Data extracted from a collection:
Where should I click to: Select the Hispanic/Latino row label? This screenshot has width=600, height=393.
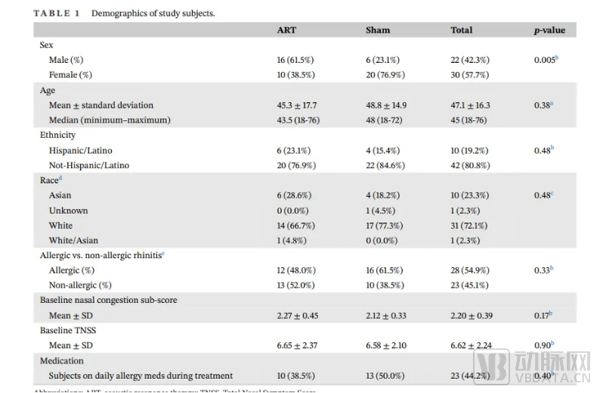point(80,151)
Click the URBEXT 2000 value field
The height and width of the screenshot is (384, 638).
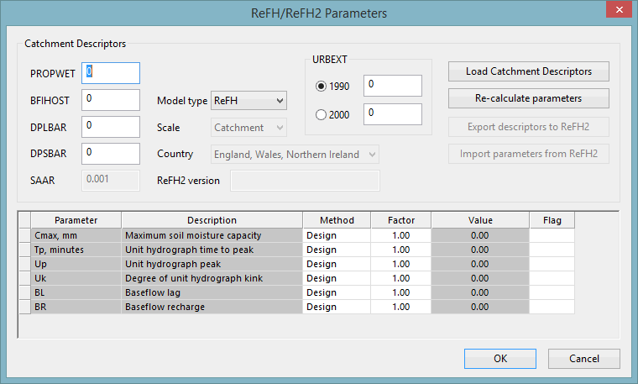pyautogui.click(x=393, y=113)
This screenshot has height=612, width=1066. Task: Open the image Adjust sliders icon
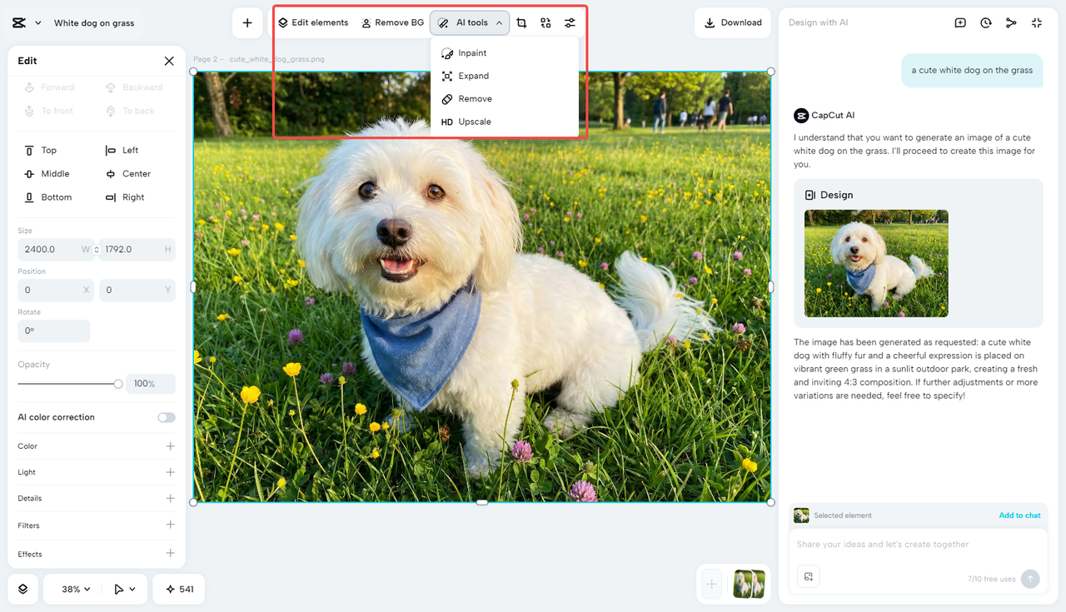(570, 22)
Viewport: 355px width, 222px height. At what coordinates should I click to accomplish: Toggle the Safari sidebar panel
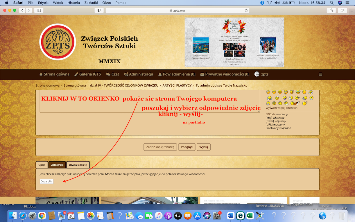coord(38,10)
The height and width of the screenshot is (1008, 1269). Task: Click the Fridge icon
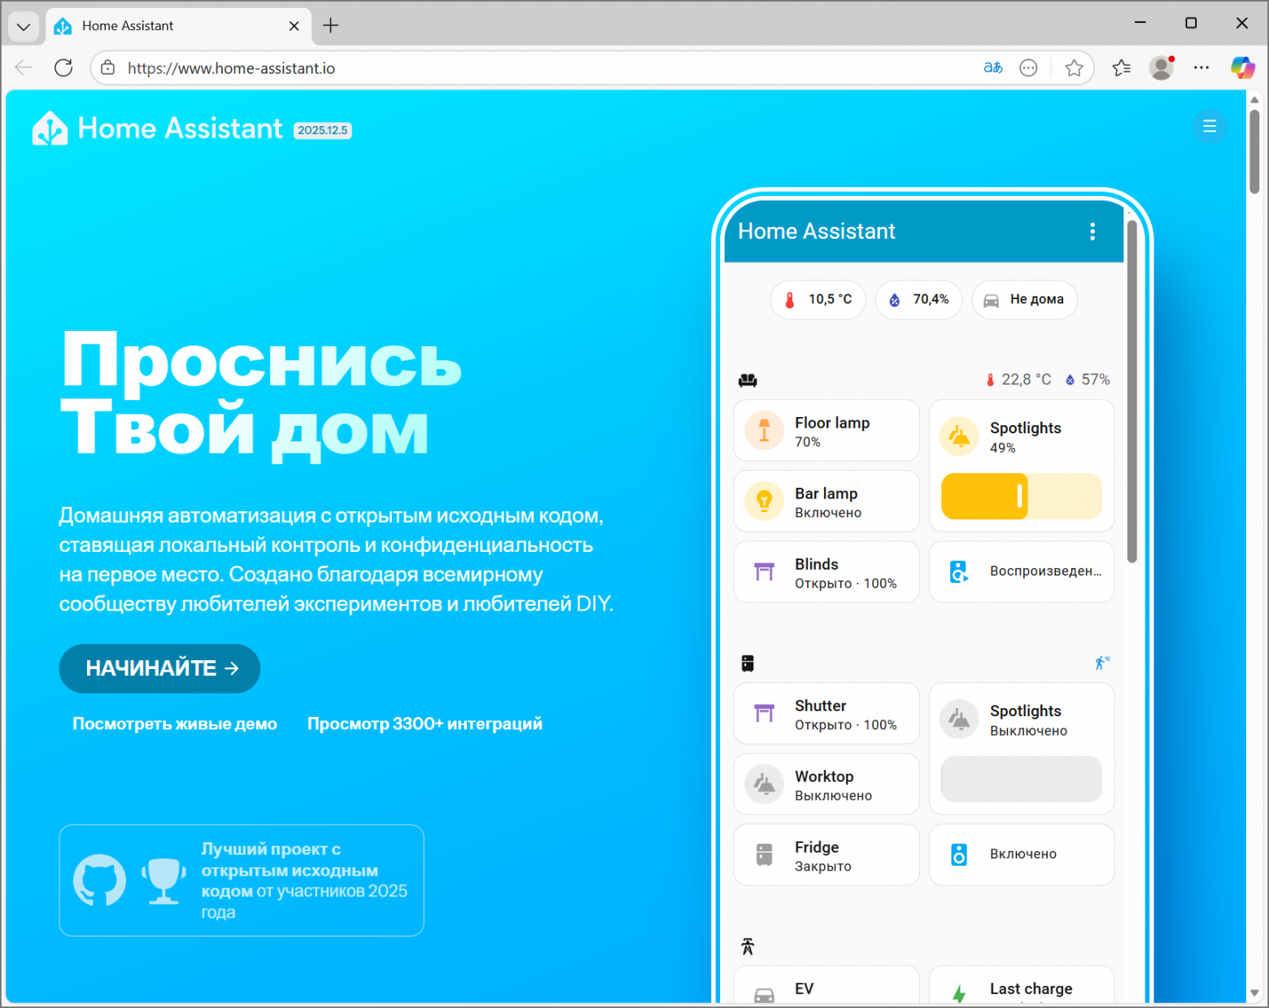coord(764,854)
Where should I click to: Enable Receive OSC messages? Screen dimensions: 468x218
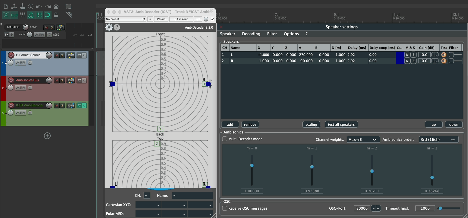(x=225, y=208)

* * *

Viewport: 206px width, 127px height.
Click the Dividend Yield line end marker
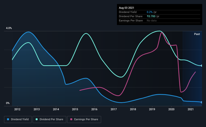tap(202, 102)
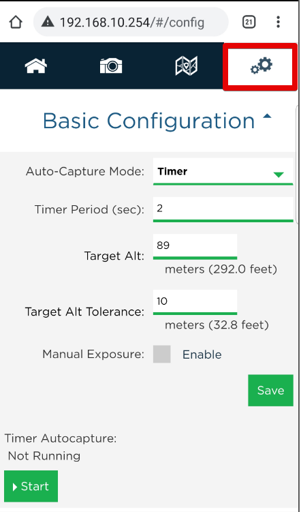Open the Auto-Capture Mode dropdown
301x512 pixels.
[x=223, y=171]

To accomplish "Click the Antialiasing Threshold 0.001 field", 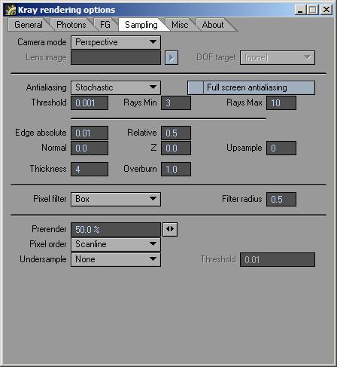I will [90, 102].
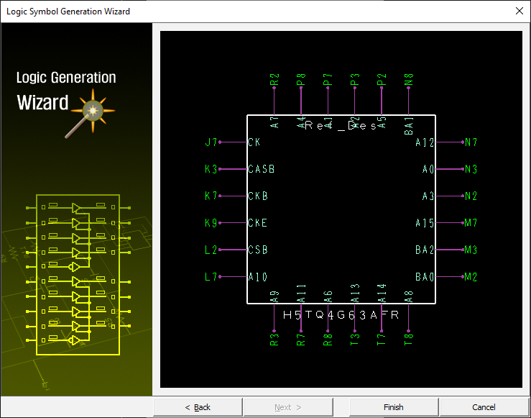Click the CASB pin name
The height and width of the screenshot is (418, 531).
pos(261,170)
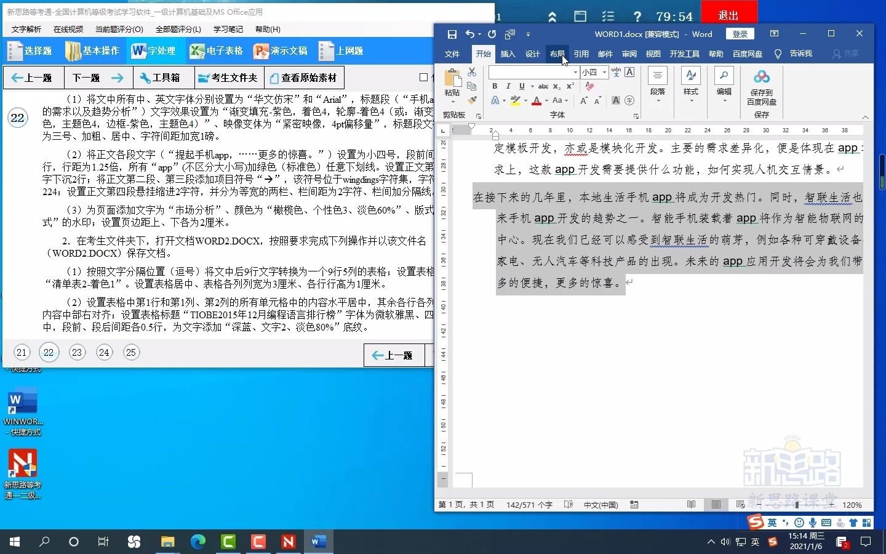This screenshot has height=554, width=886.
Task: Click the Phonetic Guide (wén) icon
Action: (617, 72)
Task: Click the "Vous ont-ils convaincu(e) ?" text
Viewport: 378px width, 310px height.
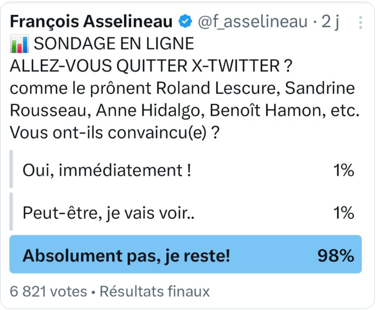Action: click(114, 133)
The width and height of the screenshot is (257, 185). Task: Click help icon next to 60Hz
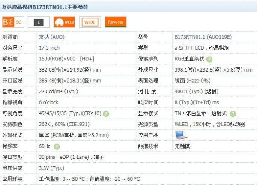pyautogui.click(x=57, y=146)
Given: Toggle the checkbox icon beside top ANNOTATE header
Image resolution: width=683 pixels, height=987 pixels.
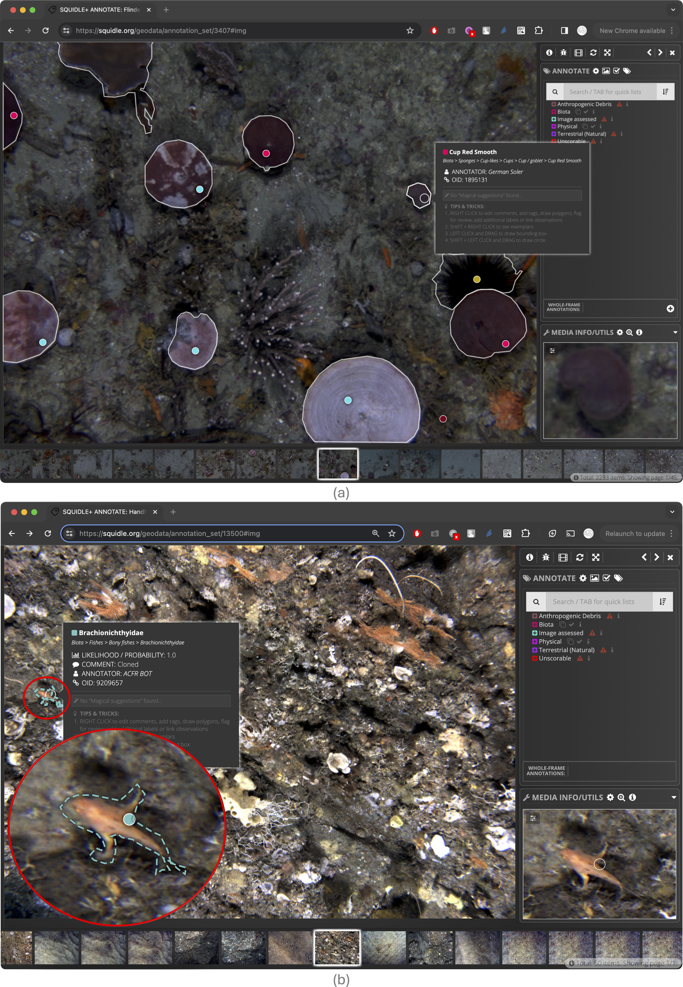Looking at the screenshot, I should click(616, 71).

==

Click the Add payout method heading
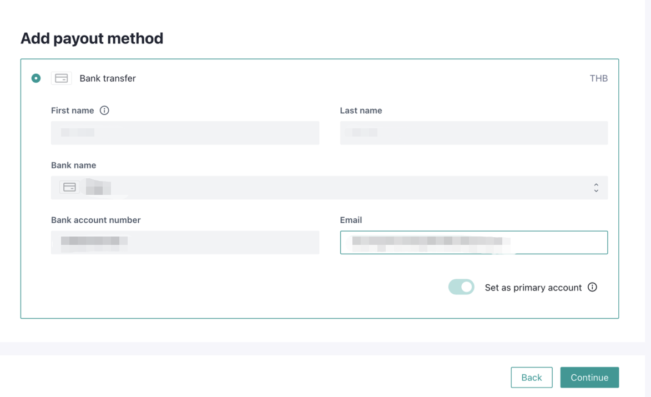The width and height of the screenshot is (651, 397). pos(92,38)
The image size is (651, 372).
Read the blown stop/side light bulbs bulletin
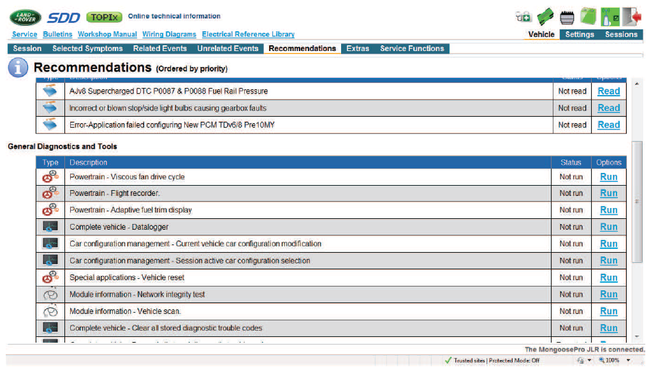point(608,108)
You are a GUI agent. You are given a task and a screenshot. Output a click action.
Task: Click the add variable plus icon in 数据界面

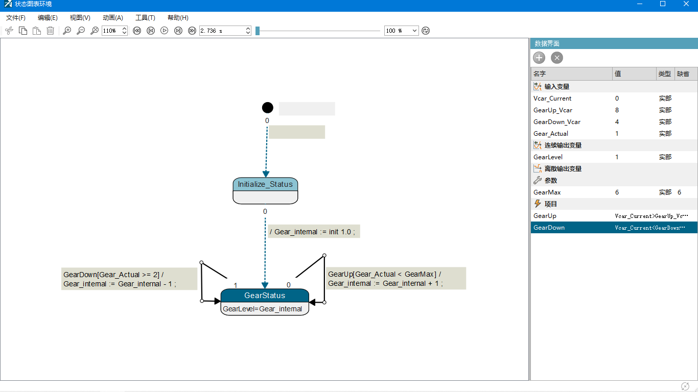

_Problem description_:
Exact copy, pictures excluded: every line above from the one containing "Click the Add payout method heading" to the one containing "Task: Click the add", inclusive, and nothing more.

_Your response_:
Click the Add payout method heading
The width and height of the screenshot is (651, 397). pos(92,38)
The image size is (651, 372).
Read the blown stop/side light bulbs bulletin
point(608,108)
You are a GUI agent. You are given a task and a screenshot. Output a click action.
Task: Click the add variable plus icon in 数据界面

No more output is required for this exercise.